Monsignor Kevin McAuliffe, 59, stood straight and offered no reaction as U.S. District Judge James Mahan credited him for accepting responsibility for looting parish votive candle, prayer and gift shop funds for eight years, but faulted him for "hedging his bet" by blaming it on a gambling addiction.


"You abused a position of trust, Mr. McAuliffe," the judge said. He dispensed with any church title for the priest who hid a weakness for casinos and video poker from parishioners who know him as Father Kevin. "You betrayed people who depended on you."


McAuliffe offered a remorseful apology, saying he felt "guilt, shame and self-loathing," and noting that he had "rightly" lost his positions of authority in the church. He asked the judge for leniency so he could make restitution, help others with gambling addictions "and atone for what I have done."


Defense attorney Margaret Stanish asked the judge for probation so McAuliffe could continue getting counseling for his gambling addiction, keep practicing as a priest and pay restitution to St. Elizabeth Ann Seton Church in Summerlin. He won't get treatment in federal prison, Stanish said.


"Is it all about retribution?" she asked the judge. "This court has the ability to fashion a punishment that takes into account not only the offense but the individual. He would not be here but for a gambling addiction."


Stanish brought in Dr. Timothy Fong, a psychiatry professor and chief of the gambling studies program at the University of California, Los Angeles, to testify that McAuliffe's gambling compulsion amounted to "self-medication" by a man masking feelings of stress, depression, sadness, social anxiety and inadequacy.


But Assistant U.S. Attorney Christina Brown characterized McAuliffe as an opportunist and thief who didn't exhaust his own savings before taking church cash to fund gambling, cars and travel. She accused him of grasping at gambling addiction as "a hollow excuse offered now, when he's desperate for leniency from the court."


The prosecutor derided Fong's diagnosis as unsupported by a single 21/2 hour interview with McAuliffe, several telephone calls with his defense attorney and a review of self-assessments that McAuliffe provided in sessions with other counselors at a gambling addiction clinic in Las Vegas. Treatment only began after FBI agents questioned him last May about missing church funds, she said.


And Brown pointed to counseling reports that she said suggested McAuliffe was focused more during therapy on his legal predicament than on getting help for a gambling addiction.


"He did do good," she said. "But he also stood before his congregation preaching about sin, lies, theft and greed ... all the while deceiving them."

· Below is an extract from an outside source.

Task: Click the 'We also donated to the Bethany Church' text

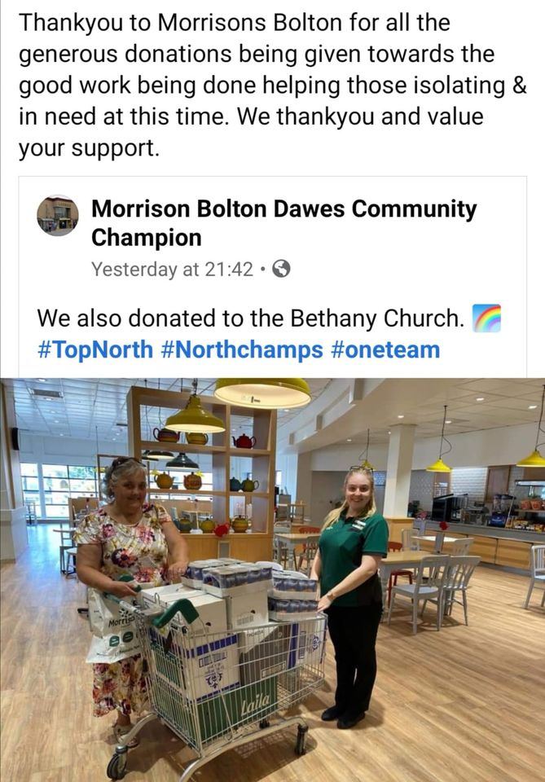Action: point(251,319)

The judge referred to a parish rift over McAuliffe's crime when he said he received approximately 100 letters of support through the priest's defense attorney. Mahan also made part of the court record a stack of letters parishioners sent straight to the court saying McAuliffe should be punished.


"I expect the church to forgive him, and the parishioners by and large to forgive him," Mahan said from the bench. "That's different than the justice system."